WORK TASK
Print the entries once more, unchanged.

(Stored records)
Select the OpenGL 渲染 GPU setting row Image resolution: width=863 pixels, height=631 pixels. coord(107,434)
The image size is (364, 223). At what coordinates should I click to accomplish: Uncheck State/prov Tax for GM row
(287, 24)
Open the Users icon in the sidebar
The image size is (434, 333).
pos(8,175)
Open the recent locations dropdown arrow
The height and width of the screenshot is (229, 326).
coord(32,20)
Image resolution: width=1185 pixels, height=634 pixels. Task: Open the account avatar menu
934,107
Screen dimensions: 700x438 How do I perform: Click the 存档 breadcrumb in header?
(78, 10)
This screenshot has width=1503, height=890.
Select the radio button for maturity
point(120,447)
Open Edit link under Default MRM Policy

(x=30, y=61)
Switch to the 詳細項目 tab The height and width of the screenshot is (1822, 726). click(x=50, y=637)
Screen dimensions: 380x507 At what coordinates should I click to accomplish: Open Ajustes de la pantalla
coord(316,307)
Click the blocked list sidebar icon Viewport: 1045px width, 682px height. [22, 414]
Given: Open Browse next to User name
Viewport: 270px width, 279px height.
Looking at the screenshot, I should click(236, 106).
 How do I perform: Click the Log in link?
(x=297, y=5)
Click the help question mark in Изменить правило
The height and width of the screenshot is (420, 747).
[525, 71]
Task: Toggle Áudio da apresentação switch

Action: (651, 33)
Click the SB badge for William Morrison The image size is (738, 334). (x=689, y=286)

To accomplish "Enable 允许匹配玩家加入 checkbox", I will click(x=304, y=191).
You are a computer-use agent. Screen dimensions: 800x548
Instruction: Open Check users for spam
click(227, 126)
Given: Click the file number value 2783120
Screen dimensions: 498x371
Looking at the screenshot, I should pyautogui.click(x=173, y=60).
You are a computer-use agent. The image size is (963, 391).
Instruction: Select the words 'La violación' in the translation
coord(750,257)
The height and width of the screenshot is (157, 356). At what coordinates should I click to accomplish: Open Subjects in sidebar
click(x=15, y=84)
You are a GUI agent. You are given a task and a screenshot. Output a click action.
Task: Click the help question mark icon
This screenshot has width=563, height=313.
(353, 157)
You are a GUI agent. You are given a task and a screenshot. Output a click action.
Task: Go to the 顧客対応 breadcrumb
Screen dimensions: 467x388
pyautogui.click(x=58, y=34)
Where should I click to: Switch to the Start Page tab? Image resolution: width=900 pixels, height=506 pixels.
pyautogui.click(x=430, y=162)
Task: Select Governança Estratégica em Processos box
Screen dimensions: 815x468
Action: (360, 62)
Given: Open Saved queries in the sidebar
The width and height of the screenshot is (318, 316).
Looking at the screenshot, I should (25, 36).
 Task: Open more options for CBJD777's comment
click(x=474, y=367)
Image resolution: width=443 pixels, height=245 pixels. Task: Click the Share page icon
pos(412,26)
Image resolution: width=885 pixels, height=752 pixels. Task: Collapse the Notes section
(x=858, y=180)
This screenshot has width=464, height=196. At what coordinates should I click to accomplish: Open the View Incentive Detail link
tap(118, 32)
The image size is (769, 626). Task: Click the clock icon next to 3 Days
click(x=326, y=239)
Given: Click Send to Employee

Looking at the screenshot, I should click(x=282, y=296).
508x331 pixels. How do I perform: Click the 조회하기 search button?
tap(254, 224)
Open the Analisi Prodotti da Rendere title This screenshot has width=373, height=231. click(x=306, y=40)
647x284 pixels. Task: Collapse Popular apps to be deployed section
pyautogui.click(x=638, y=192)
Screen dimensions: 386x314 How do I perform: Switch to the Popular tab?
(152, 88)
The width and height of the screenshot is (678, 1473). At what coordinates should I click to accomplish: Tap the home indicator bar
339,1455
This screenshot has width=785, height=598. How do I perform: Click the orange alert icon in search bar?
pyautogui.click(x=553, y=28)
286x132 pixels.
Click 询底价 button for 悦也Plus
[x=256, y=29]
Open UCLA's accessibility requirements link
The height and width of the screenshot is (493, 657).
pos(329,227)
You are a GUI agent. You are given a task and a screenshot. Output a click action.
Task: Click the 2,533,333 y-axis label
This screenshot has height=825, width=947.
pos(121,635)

RESPONSE
Select the OpenGL 渲染 GPU setting row Image resolution: width=863 pixels, height=631 pixels. coord(107,434)
The image size is (364, 223). At what coordinates should I click to accomplish: Uncheck State/prov Tax for GM row
(287, 24)
Open the Users icon in the sidebar
The image size is (434, 333).
pos(8,175)
Open the recent locations dropdown arrow
The height and width of the screenshot is (229, 326).
coord(32,20)
Image resolution: width=1185 pixels, height=634 pixels. Task: Open the account avatar menu
934,107
Screen dimensions: 700x438 How do I perform: Click the 存档 breadcrumb in header?
(78, 10)
This screenshot has width=1503, height=890.
Select the radio button for maturity
point(120,447)
Open Edit link under Default MRM Policy

(x=30, y=61)
Switch to the 詳細項目 tab The height and width of the screenshot is (1822, 726). click(x=50, y=637)
Screen dimensions: 380x507 At what coordinates should I click to accomplish: Open Ajustes de la pantalla
coord(316,307)
Click the blocked list sidebar icon Viewport: 1045px width, 682px height. [22, 414]
Given: Open Browse next to User name
Viewport: 270px width, 279px height.
Looking at the screenshot, I should click(236, 106).
 How do I perform: Click the Log in link?
(x=297, y=5)
Click the help question mark in Изменить правило
The height and width of the screenshot is (420, 747).
[525, 71]
Task: Toggle Áudio da apresentação switch

Action: (651, 33)
Click the SB badge for William Morrison The image size is (738, 334). (x=689, y=286)

To accomplish "Enable 允许匹配玩家加入 checkbox", I will click(x=304, y=191).
You are a computer-use agent. Screen dimensions: 800x548
Instruction: Open Check users for spam
click(227, 126)
Given: Click the file number value 2783120
Screen dimensions: 498x371
Looking at the screenshot, I should pyautogui.click(x=173, y=60).
You are a computer-use agent. The image size is (963, 391).
Instruction: Select the words 'La violación' in the translation
coord(750,257)
The height and width of the screenshot is (157, 356). At what coordinates should I click to accomplish: Open Subjects in sidebar
click(x=15, y=84)
You are a GUI agent. You are given a task and a screenshot. Output a click action.
Task: Click the help question mark icon
This screenshot has width=563, height=313.
(353, 157)
You are a GUI agent. You are given a task and a screenshot. Output a click action.
Task: Go to the 顧客対応 breadcrumb
Screen dimensions: 467x388
pyautogui.click(x=58, y=34)
Where should I click to: Switch to the Start Page tab? Image resolution: width=900 pixels, height=506 pixels.
pyautogui.click(x=430, y=162)
Task: Select Governança Estratégica em Processos box
Screen dimensions: 815x468
Action: (360, 62)
Given: Open Saved queries in the sidebar
The width and height of the screenshot is (318, 316).
Looking at the screenshot, I should (25, 36).
 Task: Open more options for CBJD777's comment
click(x=474, y=367)
Image resolution: width=443 pixels, height=245 pixels. Task: Click the Share page icon
pos(412,26)
Image resolution: width=885 pixels, height=752 pixels. Task: Collapse the Notes section
(x=858, y=180)
This screenshot has width=464, height=196. At what coordinates should I click to accomplish: Open the View Incentive Detail link
tap(118, 32)
The image size is (769, 626). Task: Click the clock icon next to 3 Days
click(x=326, y=239)
Given: Click Send to Employee

Looking at the screenshot, I should click(x=282, y=296).
508x331 pixels. How do I perform: Click the 조회하기 search button?
tap(254, 224)
Open the Analisi Prodotti da Rendere title This screenshot has width=373, height=231. click(x=306, y=40)
647x284 pixels. Task: Collapse Popular apps to be deployed section
pyautogui.click(x=638, y=192)
Screen dimensions: 386x314 How do I perform: Switch to the Popular tab?
(152, 88)
The width and height of the screenshot is (678, 1473). At what coordinates should I click to accomplish: Tap the home indicator bar
339,1455
This screenshot has width=785, height=598. How do I perform: Click the orange alert icon in search bar?
pyautogui.click(x=553, y=28)
286x132 pixels.
Click 询底价 button for 悦也Plus
[x=256, y=29]
Open UCLA's accessibility requirements link
The height and width of the screenshot is (493, 657).
pos(329,227)
You are a GUI agent. You are given a task and a screenshot. Output a click action.
Task: Click the 2,533,333 y-axis label
This screenshot has height=825, width=947.
pos(121,635)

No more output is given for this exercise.